Reproduce the line with "Given: Click the search magnifier icon" and everything after it in the listing below, exactly, both ends included. No pictures.

MATERIAL SUPPLIED -
□ □ □ □ □ □ □

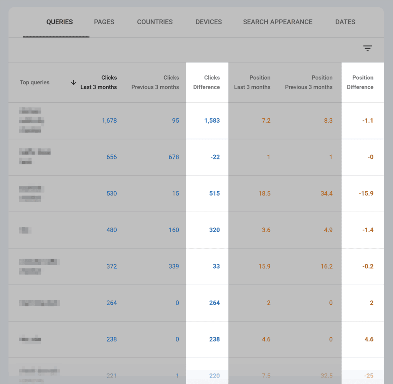Select the QUERIES tab

(59, 22)
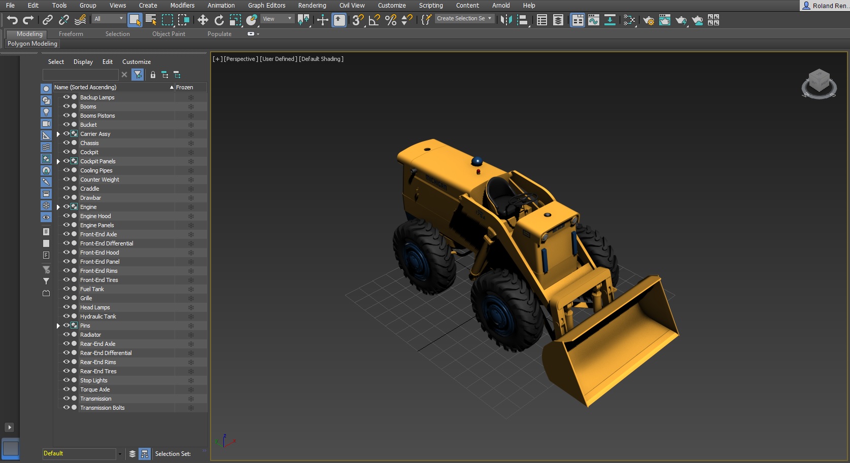Screen dimensions: 850x463
Task: Display lights filter in Scene Explorer
Action: pos(46,112)
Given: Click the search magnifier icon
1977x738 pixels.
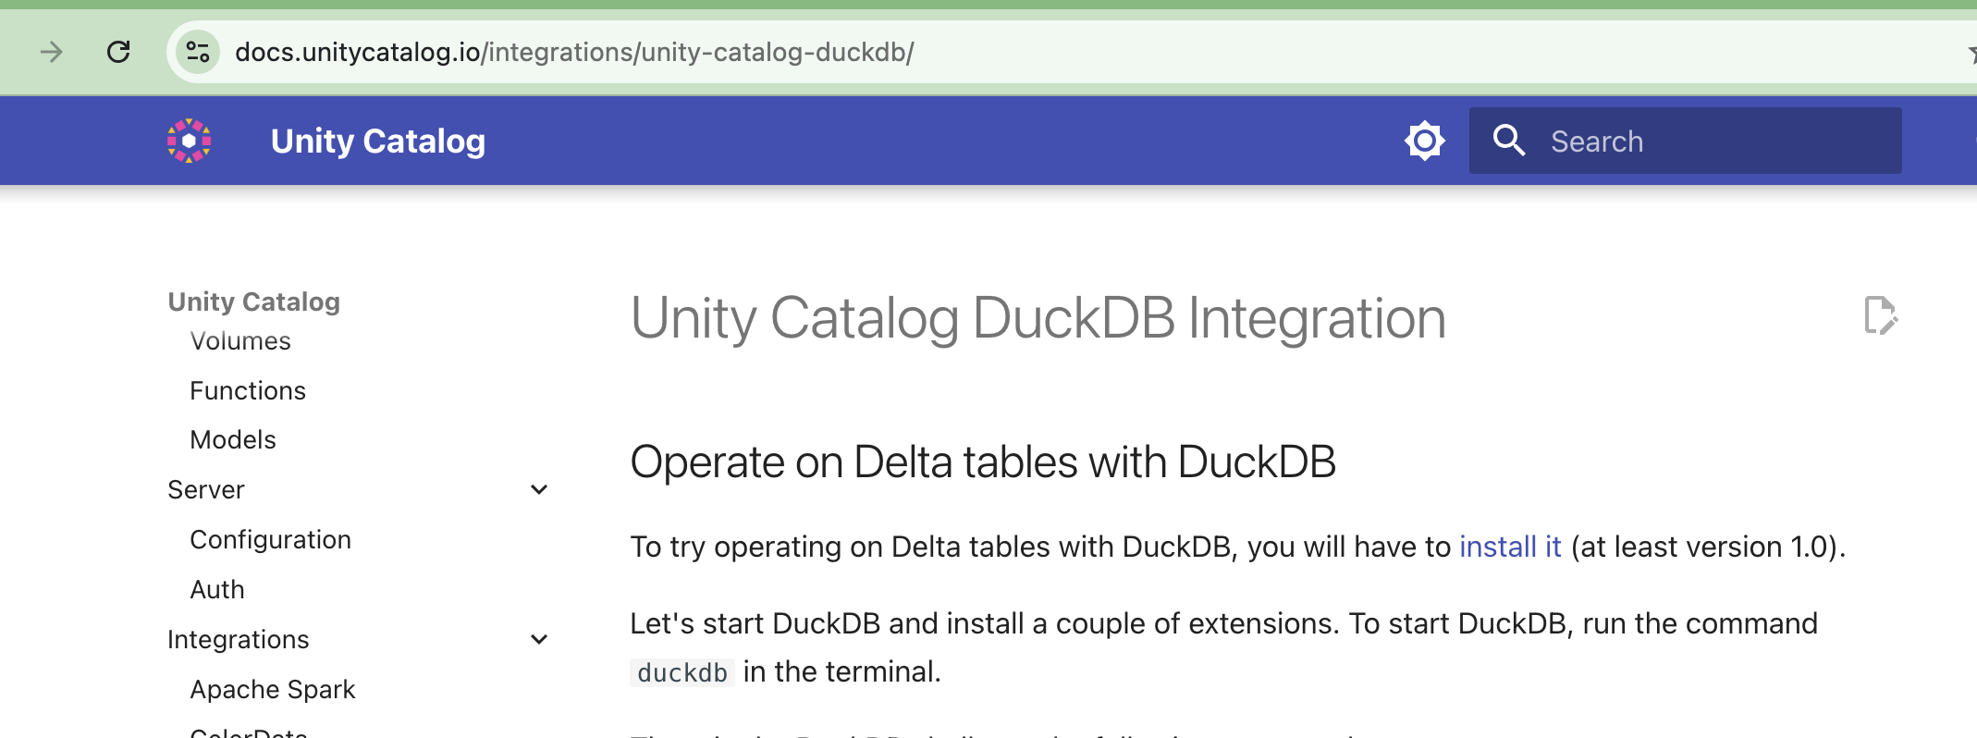Looking at the screenshot, I should (x=1508, y=141).
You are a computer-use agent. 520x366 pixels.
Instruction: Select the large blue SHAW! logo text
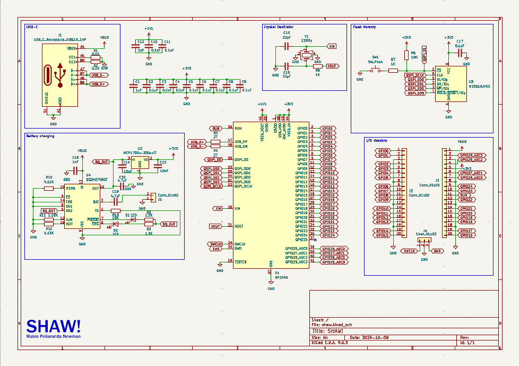coord(54,325)
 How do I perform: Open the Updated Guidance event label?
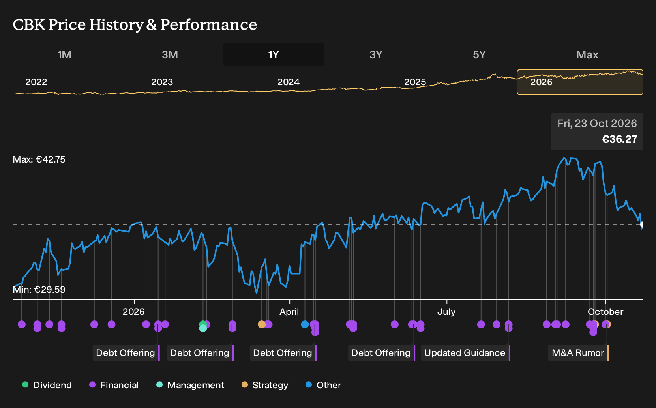click(x=465, y=353)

□ □ □ □ □ □ □

TASK RESPONSE -
Given: Click the search magnifier icon
1977x738 pixels.
Looking at the screenshot, I should (x=1508, y=141).
You are a computer-use agent. 520x366 pixels.
Instruction: Select the large blue SHAW! logo text
coord(54,325)
 How do I perform: Open the Updated Guidance event label?
click(x=465, y=353)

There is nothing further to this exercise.